Instruction> In the listing, rewrite the part that opens with the line containing "1212x927 pixels." and closes with the line containing "the orange 0", swapping "Reports" for "Alerts" and keeping everything else the same. Return only those lines.

Data listing>
****************************************

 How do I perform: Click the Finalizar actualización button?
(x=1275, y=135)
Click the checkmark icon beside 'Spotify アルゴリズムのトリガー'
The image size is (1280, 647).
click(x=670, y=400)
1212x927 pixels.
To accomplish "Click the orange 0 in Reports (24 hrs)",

****************************************

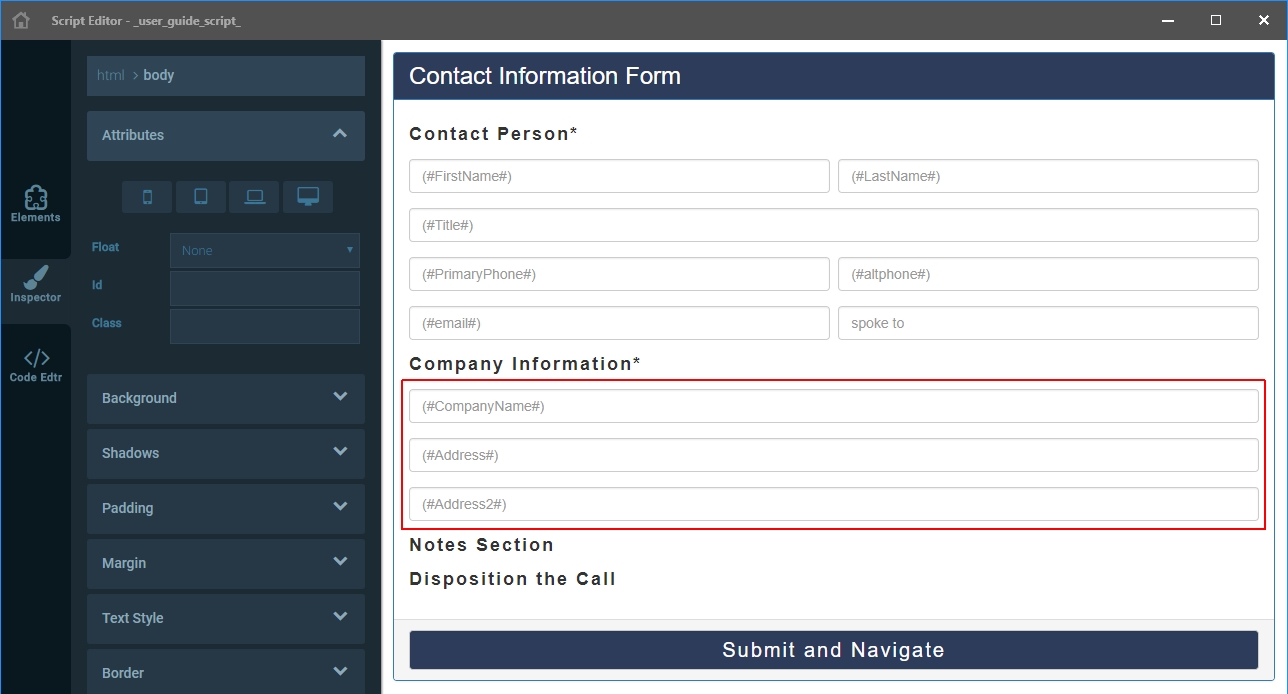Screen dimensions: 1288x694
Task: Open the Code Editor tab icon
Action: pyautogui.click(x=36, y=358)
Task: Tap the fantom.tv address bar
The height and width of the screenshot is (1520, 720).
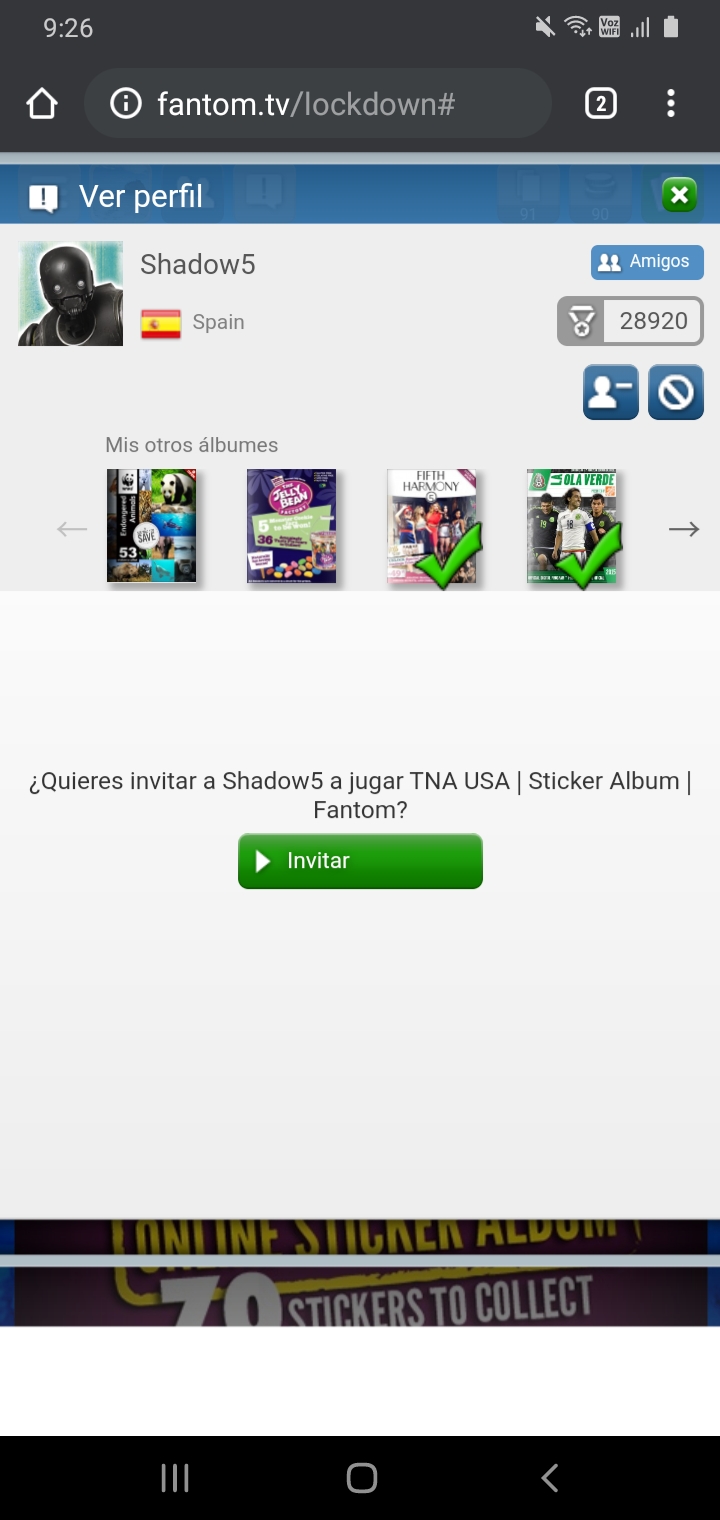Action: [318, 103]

****************************************

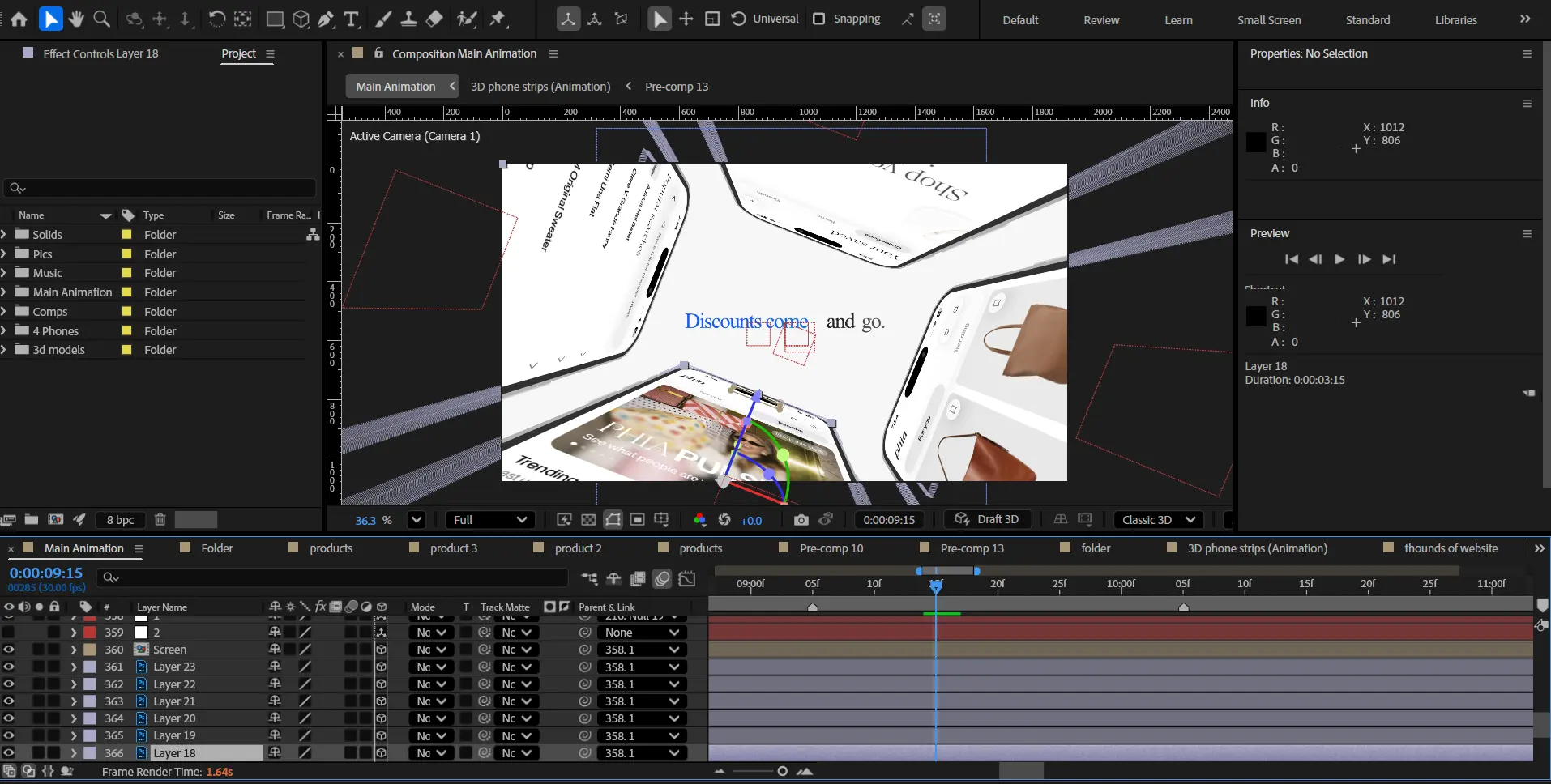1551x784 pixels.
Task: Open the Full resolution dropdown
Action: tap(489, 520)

****************************************

Answer to the task>
1212x927 pixels.
To accomplish "Click the orange 0 in Alerts (24 hrs)",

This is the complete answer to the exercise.